Wednesday, May 28, 2008

I have officially exhausted the LA dating scene.

I mentioned before that I was starting this crazy new fitness thing [CrossFit]. CrossFit is not in itself crazy, but it is crazy for someone like me, given that I am a slothful ball of lazy. Anyhow, fitness craze #2 for the month of May 2008 began today. All went well[ish]. I made it official and signed a contract committing myself to TWO workouts a week, each beginning at 6'o mother effing clock in the a.m. Feeling slightly giddy from my workout this morning [it is not clear why], which I pretty much sucked at, I went to work [truthfully, I stopped at starbucks first and got a gigante iced coffee, and THEN I went to work*] and hopped onto the gym's blog which prominently features a group photo from their last event.

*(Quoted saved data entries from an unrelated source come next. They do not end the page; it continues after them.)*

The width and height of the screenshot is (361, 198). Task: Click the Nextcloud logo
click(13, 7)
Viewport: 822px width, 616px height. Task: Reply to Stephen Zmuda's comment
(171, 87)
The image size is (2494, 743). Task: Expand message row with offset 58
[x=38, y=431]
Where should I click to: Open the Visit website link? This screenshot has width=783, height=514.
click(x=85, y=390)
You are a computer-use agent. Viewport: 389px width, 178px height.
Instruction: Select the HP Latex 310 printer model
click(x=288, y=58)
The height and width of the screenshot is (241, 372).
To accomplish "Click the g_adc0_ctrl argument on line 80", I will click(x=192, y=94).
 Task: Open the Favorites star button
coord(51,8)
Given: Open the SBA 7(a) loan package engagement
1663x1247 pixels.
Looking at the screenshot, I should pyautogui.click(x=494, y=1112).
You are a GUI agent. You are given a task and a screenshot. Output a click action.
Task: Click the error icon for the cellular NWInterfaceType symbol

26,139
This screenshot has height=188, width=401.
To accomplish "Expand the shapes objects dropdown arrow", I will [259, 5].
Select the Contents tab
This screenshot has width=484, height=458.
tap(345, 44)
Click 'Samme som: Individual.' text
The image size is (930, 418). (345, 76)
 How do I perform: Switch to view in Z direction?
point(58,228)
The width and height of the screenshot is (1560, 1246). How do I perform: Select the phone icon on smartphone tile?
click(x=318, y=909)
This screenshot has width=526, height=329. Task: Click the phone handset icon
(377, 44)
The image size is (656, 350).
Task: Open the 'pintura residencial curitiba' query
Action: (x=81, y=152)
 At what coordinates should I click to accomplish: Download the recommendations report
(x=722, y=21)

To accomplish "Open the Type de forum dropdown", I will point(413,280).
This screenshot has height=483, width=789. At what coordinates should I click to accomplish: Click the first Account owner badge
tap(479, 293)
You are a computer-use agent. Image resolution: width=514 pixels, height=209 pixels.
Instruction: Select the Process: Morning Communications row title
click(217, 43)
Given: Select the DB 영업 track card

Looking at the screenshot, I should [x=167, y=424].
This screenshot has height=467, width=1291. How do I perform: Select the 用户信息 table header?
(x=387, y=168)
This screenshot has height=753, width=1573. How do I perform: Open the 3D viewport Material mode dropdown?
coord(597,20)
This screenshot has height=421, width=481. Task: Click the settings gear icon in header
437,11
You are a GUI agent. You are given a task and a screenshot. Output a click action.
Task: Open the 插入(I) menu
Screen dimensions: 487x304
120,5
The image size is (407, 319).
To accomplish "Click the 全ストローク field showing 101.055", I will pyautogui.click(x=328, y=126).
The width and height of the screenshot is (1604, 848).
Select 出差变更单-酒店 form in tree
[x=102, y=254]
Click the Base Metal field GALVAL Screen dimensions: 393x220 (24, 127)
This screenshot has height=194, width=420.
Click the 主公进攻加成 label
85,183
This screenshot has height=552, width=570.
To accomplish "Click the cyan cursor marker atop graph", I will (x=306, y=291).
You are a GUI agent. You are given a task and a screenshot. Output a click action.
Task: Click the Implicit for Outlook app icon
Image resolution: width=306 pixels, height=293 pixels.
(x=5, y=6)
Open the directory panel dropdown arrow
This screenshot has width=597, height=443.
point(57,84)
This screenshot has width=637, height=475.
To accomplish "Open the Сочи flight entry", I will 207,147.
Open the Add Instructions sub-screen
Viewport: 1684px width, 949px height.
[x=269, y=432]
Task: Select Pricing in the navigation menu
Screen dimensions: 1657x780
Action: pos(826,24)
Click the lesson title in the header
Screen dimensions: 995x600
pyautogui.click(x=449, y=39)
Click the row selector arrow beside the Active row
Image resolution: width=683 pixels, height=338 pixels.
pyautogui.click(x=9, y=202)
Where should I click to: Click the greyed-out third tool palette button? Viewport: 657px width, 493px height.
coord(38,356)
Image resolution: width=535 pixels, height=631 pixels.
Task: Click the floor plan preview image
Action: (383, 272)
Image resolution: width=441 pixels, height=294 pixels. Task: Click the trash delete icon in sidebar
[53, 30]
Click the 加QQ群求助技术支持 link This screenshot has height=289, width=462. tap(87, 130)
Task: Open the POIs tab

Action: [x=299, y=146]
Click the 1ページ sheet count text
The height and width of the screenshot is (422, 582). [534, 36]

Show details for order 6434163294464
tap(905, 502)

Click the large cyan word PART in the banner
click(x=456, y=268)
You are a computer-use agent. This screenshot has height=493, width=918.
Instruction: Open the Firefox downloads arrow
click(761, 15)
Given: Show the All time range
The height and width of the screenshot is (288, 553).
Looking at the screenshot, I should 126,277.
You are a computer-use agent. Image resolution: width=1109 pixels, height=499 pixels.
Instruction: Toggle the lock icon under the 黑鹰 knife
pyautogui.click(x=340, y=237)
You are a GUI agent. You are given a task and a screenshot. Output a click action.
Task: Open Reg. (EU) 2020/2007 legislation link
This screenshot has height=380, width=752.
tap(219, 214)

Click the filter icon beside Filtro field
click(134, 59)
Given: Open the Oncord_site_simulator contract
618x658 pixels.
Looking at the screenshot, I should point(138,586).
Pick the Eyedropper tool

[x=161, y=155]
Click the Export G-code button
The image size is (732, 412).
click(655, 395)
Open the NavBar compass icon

And what do I find smack dab in the middle of said photo? My life being what it is, I spy a guy I once dated. "Dated" may be a bit strong, as we went on a single "meh" date. There was, however, making-out involved, causing any future encounter with this person to be potentially awkward. Whats more, thinking back on our date, I do recall Fitness Guy telling me he did this bizarre workout thing that involved pull-ups and a rowing machine in the mornings that he loved. Lo and behold, it happens to CrossFit. I really really hope that I don't run into him, and that if I do, that he does not remember me. But given my luck, I WILL run into him, he WILL remember me, and he WILL totally think that I am stalking him.

Universe:: 34
Diet Coke:: 0


I think I need to move to a new city, there is no safe place for me anymore in Los Angeles.

In other news, I broke down and had my first Diet Coke in seven days. And it was every bit as delicious as I remember. Oh Diet Coke [the beverage, not to the blogger], I love you so.

And in yet more news, I purchased the most brilliant dress for a wedding I am going to be attending on July 3. And with the arrival of said dress comes Operation Wedding Hotness. OWH merely requires that Hot Wedding Dress still fit me come the day of the event. This seems doable, even for me.

* Iced Coffee with "Energy," actually. Misnomer. Did not provided me with any energy. It did, however, cost be an extra fifty cents.